24 mars [1837], vendredi, midi ½
Bonjour, mon cher petit homme adoré. Il faut bien que ce soit pour vous pour que j’aie le courage de mettre le nez hors de mes couvertures. Il est vrai que de vous dire « mon Toto, je vous aime de toute mon âme », me réchauffe jusque dans les entrailles, de vous voir me brûle sans me consumer comme le buisson ardent de l’histoire sainte.
Je tousse à m’arracher la gorge. O doux printemps comme dit [illis.]. Si tu continues encore quelques jours comme ça tu feras fleurir les engelures et épanouir les catarrhes.

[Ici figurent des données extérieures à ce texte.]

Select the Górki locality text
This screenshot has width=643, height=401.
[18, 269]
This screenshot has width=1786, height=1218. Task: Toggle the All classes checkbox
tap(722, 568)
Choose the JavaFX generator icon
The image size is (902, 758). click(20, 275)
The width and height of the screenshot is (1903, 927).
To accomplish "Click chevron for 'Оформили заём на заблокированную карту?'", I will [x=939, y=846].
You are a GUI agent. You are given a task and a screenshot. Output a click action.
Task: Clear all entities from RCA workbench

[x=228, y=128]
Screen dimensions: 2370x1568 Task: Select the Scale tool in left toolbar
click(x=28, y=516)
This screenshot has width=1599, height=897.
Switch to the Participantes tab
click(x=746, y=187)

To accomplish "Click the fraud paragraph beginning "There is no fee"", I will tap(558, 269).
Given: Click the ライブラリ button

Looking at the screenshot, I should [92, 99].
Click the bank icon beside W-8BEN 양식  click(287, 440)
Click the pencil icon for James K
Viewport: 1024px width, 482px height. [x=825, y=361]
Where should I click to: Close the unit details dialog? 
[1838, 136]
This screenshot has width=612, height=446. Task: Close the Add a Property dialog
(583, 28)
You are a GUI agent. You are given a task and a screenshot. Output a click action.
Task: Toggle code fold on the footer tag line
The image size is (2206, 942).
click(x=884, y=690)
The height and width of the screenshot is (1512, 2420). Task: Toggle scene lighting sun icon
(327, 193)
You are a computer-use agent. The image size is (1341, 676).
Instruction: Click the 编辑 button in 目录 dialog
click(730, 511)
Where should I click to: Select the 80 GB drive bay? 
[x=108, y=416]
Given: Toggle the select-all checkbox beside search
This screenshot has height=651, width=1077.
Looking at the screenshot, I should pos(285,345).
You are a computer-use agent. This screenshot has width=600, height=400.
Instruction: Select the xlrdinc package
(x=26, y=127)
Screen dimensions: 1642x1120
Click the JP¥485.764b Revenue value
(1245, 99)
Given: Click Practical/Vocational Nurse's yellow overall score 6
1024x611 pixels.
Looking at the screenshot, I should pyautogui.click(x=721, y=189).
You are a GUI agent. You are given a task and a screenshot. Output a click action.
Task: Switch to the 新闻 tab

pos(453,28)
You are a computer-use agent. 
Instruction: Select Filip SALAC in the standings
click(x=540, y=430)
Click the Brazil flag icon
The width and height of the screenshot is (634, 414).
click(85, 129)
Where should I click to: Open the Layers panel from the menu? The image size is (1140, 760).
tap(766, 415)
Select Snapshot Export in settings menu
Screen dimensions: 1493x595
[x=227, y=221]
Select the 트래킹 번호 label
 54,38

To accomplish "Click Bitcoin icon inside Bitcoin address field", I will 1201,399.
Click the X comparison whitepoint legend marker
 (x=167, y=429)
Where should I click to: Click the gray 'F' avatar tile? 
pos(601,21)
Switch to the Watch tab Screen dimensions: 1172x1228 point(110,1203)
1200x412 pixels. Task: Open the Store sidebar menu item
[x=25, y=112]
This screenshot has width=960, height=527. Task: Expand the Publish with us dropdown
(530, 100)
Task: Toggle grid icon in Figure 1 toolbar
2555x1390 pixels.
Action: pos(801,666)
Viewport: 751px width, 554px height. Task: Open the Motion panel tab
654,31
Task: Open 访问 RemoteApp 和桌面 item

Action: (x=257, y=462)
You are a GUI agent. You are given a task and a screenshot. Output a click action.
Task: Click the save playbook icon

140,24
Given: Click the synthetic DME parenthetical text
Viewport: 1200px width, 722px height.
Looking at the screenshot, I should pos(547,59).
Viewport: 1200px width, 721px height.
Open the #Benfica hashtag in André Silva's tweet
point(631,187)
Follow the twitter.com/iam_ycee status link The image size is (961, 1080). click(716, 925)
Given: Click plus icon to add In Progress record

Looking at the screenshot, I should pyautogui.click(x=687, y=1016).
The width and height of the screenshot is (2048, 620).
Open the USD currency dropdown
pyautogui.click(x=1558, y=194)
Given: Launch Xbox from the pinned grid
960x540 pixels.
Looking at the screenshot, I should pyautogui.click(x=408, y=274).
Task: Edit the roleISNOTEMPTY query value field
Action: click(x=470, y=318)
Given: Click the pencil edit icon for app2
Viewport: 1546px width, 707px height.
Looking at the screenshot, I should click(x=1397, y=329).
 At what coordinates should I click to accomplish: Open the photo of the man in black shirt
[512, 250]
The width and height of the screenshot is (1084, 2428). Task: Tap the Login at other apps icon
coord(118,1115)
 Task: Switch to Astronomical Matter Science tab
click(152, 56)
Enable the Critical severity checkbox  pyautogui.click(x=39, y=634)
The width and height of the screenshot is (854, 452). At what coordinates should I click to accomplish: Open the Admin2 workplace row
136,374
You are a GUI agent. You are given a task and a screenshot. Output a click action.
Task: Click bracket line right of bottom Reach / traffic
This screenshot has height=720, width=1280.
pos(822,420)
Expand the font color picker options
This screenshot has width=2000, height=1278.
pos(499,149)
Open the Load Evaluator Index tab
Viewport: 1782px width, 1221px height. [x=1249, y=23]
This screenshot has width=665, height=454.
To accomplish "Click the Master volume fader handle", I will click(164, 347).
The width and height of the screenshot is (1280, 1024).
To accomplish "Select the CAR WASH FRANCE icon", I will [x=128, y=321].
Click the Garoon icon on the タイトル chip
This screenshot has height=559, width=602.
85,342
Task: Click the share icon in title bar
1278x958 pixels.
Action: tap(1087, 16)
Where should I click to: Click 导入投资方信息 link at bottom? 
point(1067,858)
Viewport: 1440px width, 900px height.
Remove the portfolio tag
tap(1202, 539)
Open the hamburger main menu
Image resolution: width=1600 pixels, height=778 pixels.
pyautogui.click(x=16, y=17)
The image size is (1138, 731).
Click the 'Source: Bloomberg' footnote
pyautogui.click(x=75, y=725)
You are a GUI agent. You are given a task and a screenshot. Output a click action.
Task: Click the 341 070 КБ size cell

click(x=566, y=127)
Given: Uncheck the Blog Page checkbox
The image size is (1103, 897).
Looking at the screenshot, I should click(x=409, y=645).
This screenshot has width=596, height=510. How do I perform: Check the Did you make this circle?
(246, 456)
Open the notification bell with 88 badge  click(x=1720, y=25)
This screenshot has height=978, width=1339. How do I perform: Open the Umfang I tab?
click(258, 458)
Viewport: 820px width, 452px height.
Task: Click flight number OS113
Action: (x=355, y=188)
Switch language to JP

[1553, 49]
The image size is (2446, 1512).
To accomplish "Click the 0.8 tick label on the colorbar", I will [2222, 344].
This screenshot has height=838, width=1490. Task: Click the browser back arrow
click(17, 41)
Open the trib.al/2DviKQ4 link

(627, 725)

Je vais copire vos vers latins que j’ai la prétention de comprendre mieux que vous-même et pour [illis.] [sottarum ?] satyres [inimitabitur ?] [illis.] hein ? En voilà du latin soigné et qui réveillerait un mort de trois mille ans si la trompette du jugement dernier n’en avait pas pris le monopole… Je vous aime, mon cher adoré, je vous aime bien plus que vous ne le savez, car il y a bien des larmes et bien des joies que vous ne vous expliquez pas et dont vous ne vous doutez pas, parce que vous ne savez pas jusqu’où je vous aime. Toto, je t’aime mon pauvre amour.